Executive Dow Constantine today launched two initiatives that will create safer, healthier schools and neighborhoods for children, youth and families throughout King County.

King County will make it easier for children and youth to eat healthy, exercise and avoid harmful substances with the help of 17 local nonprofits that successfully competed for Best Starts for Kids funding. He also announced that King County will open three new School-Based Health Centers this fall – located in Bellevue, Renton, and Vashon Island – where students can meet with medical-, dental- and mental-health providers at no cost.

“We are delivering on the promise I made to the people of King County – to create safer, healthier, better-connected communities where all children and youth can flourish,” said Executive Constantine. “Best Starts for Kids is no longer a concept. We are launching initiatives that will put more children and youth on a path toward lifelong success.”

The announcement included $2 million to set up the three new School-Based Health Centers and pay for the first year of operations, which will begin in September.

Each new School-Based Health Center will feature a health clinic, counseling space, and a pharmacy, as well as space for a mobile dental unit. On-site behavioral health providers will provide mental-health support, counseling, and referrals to other services.

Hamdi Abdulle of Somali Youth and Family Club and who is one of those recipients is thanking King County Executive Dow Constantine for allowing small CBO’s to receive their fair share of the work.  SYFC which is a lead organization has won $150K.

Research published in the Journal of Adolescent Health found that adolescents who have access to mental-health care at their school are 21 times more likely to meet with a provider than adolescents whose only access is outside of school. Research published in the Journal of School Health found that School-Based Health Centers cut the absentee rate in half among students who had three or more absences.

There currently are 28 School-Based Health Centers in King County, 25 of which are in Seattle. Best Starts for Kids will make more school-based health services available throughout King County, with new centers in urban, suburban and rural communities.

The voter-approved Best Starts for Kids levy will provide a total of $6.7 million for the initial capital investments and operations through 2021. Health services will be delivered by providers who successfully competed for Best Starts for Kids funding:

  • International Community Health Services will deliver services at Highland Middle School in Bellevue
  • HealthPoint will deliver services at Renton High School
  • Neighborcare Health will deliver services on Vashon Island

“These new health centers will be a wonderful resource to reach young people where they spend so much time – at school!” said Patty Hayes, Director of Public Health – Seattle & King County. “The centers deliver critical health services that they need and are a proven strategy to improve student health as well as academic achievement. Linking health and school achievement is key to our efforts to close the opportunity gap for our youth.”

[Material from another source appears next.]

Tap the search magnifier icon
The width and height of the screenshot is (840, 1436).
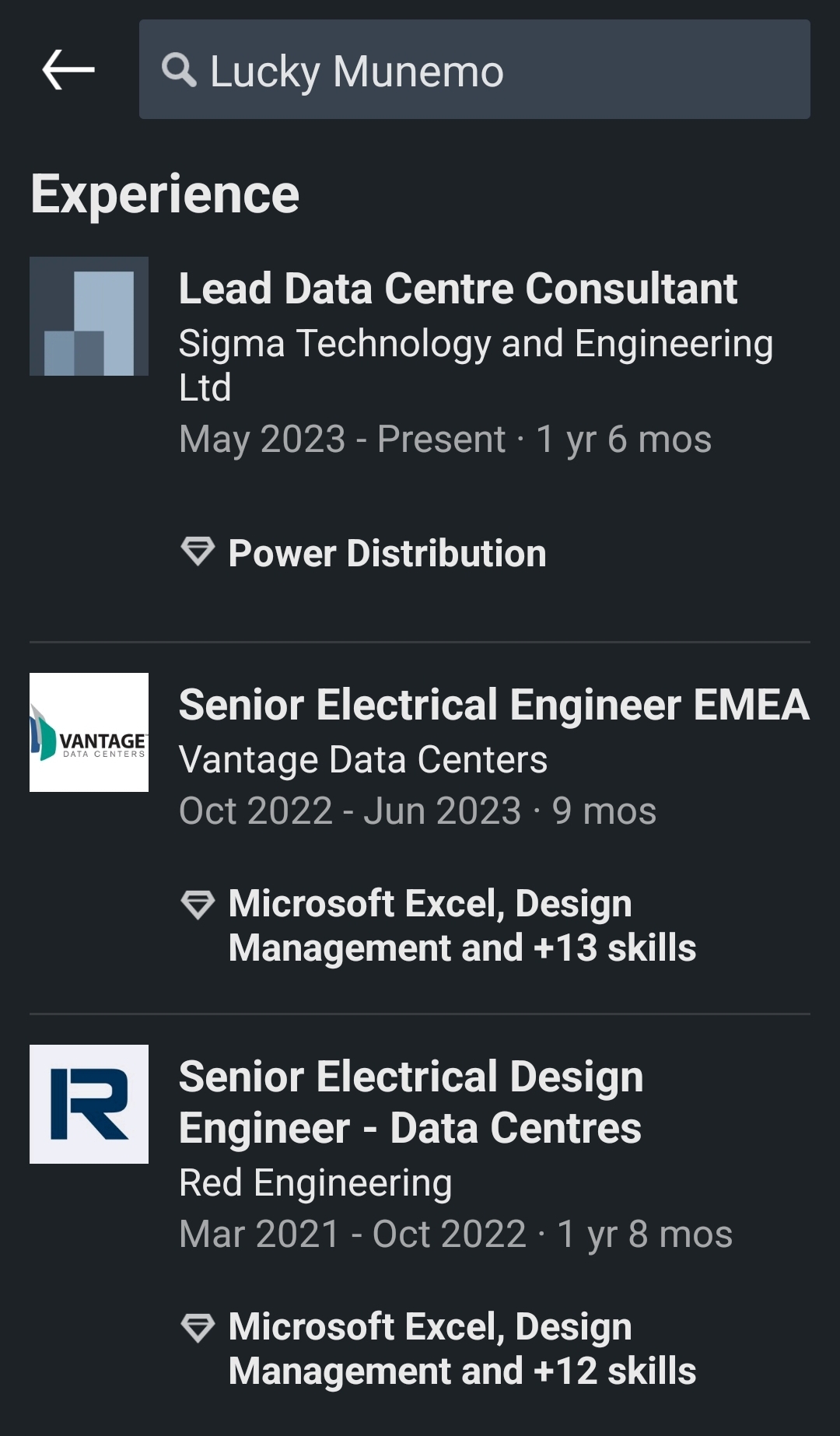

Making it easier to make healthy choices

The nonprofit organizations that successfully competed for $1.7 million in funding will help King County increase access to healthy foods, create more opportunities for physical activity, and reduce exposure to harmful substances, such as tobacco, vaping, and firearms.

Executive Constantine launched the initiative at Seattle Children’s PlayGarden, an inclusive play-and-learn center where children who have disabilities can play with kids who are developing at a typical rate, a sensory experience that can promote brain development and prevent social isolation. Thanks to the Best Starts for Kids funding, the PlayGarden will be able to extend their hours to the afternoons and weekends so staff can help more kids who have disabilities navigate the garden, play with animals, and interact with other children at no cost to parents or caregivers.

King County will closely measure the performance of each program to ensure they deliver the desired outcomes and will help service providers make any adjustments necessary to maintain funding.